Reputation: 91
for Example:
<div>
this is first
<div>
second
</div>
</div>
I am working on Natural Language Processing and I have to translate a website(not by using Google Translate) for which i have to extract both sentences "this is first" and "second" separately so that i can replace them with other language text in respective divs. If i extract text for first it will show "this is first second" and if I using recursion to dig deeper, it will only extract "second"
Help me out please!
EDIT
Using ownText() method will create problem in the following html code:
<div style="top:+0.2em; font-size:95%;">
the
<a href="/wiki/Free_content" title="Free content">
free
</a>
<a href="/wiki/Encyclopedia" title="Encyclopedia">
encyclopedia
</a>
that
<a href="/wiki/Wikipedia:Introduction" title="Wikipedia:Introduction">
anyone can edit
</a>
.
</div>
It will print:
the that.
free
encyclopedia
anyone can edit
But it must be:
the
that
.
encyclopedia
anyone can edit
Upvotes: 1
Views: 1711
Reputation: 25350
If i extract text for first it will show "this is first second"
Use ownText()
instead of text()
and you'll get only the element contains directly.
Here's an example:
final String html = "<div>\n"
+ " this is first\n"
+ " <div>\n"
+ " second\n"
+ " </div>\n"
+ "</div>";
Document doc = Jsoup.parse(html); // Get your Document from somewhere
Element first = doc.select("div").first(); // Select 1st element - take the first found
String firstText = first.ownText(); // Get own text
Element second = doc.select("div > div").first(); // Same as above, but with 2nd div
String secondText = second.ownText();
System.out.println("1st: " + firstText);
System.out.println("2nd: " + secondText);
Upvotes: 2
Reputation: 2115
Elements divs=doc.getElementsByTag("div");
for (Element element : divs) {
System.out.println(element.text());
}
This should work if you are using jsoup HTML parser.
Upvotes: 0
Reputation: 1851
It seems like you're using textContent in the div's to extract the content, which will get you the content of that element, and all descendent elements. (Java: this would be the getTextContent method on the Element)

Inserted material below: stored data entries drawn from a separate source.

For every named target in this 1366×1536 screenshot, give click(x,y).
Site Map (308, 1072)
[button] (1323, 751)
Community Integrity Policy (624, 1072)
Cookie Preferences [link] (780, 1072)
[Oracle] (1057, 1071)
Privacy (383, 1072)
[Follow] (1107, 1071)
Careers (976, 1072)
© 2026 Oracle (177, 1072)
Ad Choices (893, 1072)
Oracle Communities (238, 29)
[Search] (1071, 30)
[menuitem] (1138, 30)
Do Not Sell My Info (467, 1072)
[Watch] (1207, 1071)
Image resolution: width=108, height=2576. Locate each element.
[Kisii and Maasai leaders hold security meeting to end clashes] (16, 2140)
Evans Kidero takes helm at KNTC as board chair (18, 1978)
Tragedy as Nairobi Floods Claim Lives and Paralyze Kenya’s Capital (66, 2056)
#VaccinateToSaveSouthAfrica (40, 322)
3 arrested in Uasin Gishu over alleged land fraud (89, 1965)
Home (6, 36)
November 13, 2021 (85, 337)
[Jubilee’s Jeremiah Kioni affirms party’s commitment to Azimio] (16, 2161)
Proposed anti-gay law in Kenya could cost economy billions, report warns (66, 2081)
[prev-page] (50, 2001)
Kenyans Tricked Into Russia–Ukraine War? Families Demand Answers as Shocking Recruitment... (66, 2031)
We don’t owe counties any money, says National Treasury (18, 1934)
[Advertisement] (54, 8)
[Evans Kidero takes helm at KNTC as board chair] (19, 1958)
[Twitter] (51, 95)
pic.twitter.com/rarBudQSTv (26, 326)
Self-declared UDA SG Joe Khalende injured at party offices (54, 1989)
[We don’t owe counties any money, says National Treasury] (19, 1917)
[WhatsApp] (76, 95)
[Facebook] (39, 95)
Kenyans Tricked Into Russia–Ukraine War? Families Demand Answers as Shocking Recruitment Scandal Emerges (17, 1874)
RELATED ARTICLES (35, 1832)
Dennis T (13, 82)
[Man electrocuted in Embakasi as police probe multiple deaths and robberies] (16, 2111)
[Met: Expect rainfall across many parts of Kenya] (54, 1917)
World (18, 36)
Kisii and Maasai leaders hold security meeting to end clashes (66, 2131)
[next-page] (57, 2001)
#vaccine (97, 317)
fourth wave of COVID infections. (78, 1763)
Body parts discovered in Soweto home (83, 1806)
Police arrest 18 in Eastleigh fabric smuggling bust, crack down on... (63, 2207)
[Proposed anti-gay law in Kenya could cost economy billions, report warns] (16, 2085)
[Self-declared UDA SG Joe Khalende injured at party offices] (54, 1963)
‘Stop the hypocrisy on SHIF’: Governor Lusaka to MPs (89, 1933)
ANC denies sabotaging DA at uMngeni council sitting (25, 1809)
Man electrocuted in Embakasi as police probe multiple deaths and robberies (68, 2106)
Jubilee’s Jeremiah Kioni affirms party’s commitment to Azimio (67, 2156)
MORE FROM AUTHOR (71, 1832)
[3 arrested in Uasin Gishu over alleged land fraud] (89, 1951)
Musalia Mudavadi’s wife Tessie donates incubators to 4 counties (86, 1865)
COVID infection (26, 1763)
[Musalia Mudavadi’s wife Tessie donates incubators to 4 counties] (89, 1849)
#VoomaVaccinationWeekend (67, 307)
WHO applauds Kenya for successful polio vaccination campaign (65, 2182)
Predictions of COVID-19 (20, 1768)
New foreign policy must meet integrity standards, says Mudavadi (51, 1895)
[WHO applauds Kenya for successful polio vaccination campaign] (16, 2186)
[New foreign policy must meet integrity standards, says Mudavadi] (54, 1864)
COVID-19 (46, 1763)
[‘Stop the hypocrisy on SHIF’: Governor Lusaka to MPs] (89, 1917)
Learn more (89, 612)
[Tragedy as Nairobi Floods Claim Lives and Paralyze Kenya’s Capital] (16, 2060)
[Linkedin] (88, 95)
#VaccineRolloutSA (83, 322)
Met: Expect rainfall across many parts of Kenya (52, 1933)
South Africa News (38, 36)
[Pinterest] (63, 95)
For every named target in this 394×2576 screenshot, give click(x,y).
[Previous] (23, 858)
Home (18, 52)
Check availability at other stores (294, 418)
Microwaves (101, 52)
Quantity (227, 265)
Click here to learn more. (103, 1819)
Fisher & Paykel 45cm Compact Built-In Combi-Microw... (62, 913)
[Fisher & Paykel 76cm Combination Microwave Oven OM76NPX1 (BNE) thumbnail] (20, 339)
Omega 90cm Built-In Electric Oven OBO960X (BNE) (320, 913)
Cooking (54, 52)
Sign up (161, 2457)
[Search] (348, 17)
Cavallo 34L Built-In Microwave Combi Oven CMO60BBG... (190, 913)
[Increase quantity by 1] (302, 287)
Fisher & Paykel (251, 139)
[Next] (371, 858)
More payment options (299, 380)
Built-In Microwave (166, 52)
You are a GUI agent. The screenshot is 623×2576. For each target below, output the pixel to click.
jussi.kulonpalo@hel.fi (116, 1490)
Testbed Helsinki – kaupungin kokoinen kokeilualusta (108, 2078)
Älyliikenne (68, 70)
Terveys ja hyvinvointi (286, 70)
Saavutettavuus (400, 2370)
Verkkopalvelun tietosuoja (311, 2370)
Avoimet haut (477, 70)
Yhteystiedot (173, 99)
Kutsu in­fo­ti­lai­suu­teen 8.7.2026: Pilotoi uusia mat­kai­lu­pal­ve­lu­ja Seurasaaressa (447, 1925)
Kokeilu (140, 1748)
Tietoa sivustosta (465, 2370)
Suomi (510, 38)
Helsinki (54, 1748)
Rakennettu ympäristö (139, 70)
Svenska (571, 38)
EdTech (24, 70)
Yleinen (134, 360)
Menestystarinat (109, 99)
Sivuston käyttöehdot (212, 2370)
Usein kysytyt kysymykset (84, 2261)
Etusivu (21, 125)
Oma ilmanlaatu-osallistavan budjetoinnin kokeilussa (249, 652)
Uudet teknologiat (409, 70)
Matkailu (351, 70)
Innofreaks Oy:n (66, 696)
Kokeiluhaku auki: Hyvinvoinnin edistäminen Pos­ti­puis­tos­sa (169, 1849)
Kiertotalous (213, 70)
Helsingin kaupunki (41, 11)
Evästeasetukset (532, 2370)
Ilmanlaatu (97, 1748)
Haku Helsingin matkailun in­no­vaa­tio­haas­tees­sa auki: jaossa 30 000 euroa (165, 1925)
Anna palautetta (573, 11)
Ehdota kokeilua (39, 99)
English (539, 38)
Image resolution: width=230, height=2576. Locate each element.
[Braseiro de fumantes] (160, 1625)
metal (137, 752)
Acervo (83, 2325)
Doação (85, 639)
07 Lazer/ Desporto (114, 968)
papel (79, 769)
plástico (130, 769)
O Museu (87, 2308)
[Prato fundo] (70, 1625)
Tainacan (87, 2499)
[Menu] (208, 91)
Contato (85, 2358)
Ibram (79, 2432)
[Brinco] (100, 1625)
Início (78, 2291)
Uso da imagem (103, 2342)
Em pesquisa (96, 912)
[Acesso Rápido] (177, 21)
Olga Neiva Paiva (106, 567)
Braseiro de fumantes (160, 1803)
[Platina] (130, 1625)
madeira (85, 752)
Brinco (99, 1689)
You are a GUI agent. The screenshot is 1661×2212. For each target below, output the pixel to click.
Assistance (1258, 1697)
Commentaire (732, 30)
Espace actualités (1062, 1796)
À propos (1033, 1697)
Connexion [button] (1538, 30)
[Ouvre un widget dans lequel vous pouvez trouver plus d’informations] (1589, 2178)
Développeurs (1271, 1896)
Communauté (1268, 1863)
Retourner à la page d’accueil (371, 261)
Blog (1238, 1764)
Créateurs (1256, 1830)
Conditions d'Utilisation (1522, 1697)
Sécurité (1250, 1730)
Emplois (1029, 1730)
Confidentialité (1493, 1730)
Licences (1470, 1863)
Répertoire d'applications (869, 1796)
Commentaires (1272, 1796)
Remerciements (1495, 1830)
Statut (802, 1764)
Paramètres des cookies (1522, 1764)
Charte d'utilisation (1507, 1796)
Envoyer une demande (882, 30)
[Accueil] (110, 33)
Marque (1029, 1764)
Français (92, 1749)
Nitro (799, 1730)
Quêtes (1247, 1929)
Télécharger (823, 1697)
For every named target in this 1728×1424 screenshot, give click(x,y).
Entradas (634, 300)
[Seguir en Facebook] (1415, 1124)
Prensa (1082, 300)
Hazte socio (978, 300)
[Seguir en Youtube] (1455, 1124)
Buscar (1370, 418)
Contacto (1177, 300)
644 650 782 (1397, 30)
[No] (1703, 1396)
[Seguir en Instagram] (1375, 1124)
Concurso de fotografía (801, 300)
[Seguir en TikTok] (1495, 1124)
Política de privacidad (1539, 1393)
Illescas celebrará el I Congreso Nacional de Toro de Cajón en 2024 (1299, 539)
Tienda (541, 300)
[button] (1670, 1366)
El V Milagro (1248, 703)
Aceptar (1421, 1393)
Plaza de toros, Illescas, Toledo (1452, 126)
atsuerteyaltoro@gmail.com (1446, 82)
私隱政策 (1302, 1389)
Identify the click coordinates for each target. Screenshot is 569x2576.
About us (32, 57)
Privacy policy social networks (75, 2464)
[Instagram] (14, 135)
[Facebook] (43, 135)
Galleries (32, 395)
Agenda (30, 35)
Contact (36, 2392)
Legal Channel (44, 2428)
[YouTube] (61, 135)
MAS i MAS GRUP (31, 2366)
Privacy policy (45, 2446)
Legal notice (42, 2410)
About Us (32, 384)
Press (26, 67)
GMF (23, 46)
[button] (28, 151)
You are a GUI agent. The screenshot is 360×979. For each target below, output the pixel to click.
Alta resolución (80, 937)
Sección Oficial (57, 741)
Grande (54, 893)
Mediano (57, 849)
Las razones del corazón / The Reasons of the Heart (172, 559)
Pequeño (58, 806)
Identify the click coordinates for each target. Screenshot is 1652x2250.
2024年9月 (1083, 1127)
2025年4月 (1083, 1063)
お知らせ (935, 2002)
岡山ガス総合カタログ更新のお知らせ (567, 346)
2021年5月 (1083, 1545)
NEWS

Instead examine the childNodes (Java: getChildNodes method on the Element). The nodes have a property "nodeType" (Java: getNodeType) which you can look at to work out whether the node is a Text Node (Java: Node.TEXT_NODE), or an Element (Java: Node.ELEMENT_NODE). So to take you example you have a tree of Nodes which look like this...
div (Element)
this is first (TextNode)
div (Element)
second (TextNode)
The outer div directly contains only two nodes - the first piece of text, and the inner div. That inner div then contains the text "second".
So loop over the nodes in the outer div, if the node is a text node, translate, otherwise recurse into the Element. Note that there are other kinds of nodes, Comments and the like, but for your purposes you can probably ignore those.
Assuming you're using the w3c DOM API http://docs.oracle.com/javase/7/docs/api/org/w3c/dom/Node.html
Upvotes: 1
Reputation: 6039
You can use XML parser, in whatever language you are using. Here is for Java: http://www.mkyong.com/java/how-to-read-xml-file-in-java-dom-parser/
Upvotes: 1